В первом десятилетии XX века Цюрих был центром существенной трансформации понимания и лечения психических заболеваний. К началу века в научном поле присутствовало глубокое разделение между уважением к субъективному внутреннему опыту и попыткой достичь научной респектабельности, фокусируясь на объективных данных и основных законах. Были ученые, известные как «психопатологи», часто французы, которые стремились изучать разум, и другие, чаще немцы, занимавшиеся так называемой «психофизикой», — эти предпочитали резать скальпелем мозг. На этот профессиональный и географический разброс позиций накладывалось, хоть и не везде, институциональное разделение между психиатрами, которые обычно были сосредоточены в больницах или клиниках, и психологами, работавшими в университетских лабораториях. Психиатры старались вылечить пациентов, психологи же изучали науки. Бывали случаи «перехода из партии в партию», и наиболее значительный вклад в развитие психологии часто вносили практикующие психиатры. Фрейд и Юнг, например, оба были психиатрами и докторами медицины.
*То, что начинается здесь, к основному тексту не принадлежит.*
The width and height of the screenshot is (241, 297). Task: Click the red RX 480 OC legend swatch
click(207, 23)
Но психиатры были врачами, имевшими степень в области медицины, психологи же являлись учеными-исследователями и получали степень в области философии.
Несмотря на успехи в неврологии и классификации болезней, среднестатистический психиатр XIX века не мог сделать почти ничего, чтобы по-настоящему помочь людям. Впрочем, по большому счету, то же самое можно было сказать о медицине в целом: ни антибиотиков, ни анестезии, ни инсулина. Описывая жизнь врача более ранней эпохи, Джанет Малкольм пишет: «Медицина во времена Чехова была бессильна излечить то, что она лишь недавно начала осваивать. Врачи понимали суть заболеваний, но не могли лечить. Каждый честный доктор считал свою работу крайне депрессивной». Психиатрия же находилась в еще худшем состоянии.
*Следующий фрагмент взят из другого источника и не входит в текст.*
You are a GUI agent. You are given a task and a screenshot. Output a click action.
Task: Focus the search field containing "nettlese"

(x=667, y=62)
За пределами медицины границы между академической «твердой» наукой и гуманитарными науками были все же пересмотрены. Должна ли цель психологии заключаться в том, чтобы научным способом определить состояние человека, с описанием симптоматики и законов, по которым развивается заболевание, или же она состоит в том, чтобы более гуманистическими методами попытаться понять конкретную личность и причину ее страданий. Говоря практическими терминами, должен ли начинающий молодой психолог изучать научный метод или же философский? В прежние времена — до Фрейда и современной неврологии — психологию рассматривали главным образом как ответвление философии. Просто не существовало иного способа попытаться понять человеческое сознание. Медицинские доктрины тоже во многом совпадали с религиозными учениями о добродетели и грехе, характере и самоограничении. Психиатры пытались лечить случаи одержимости бесами, а их самой продвинутой технологией был месмеризм.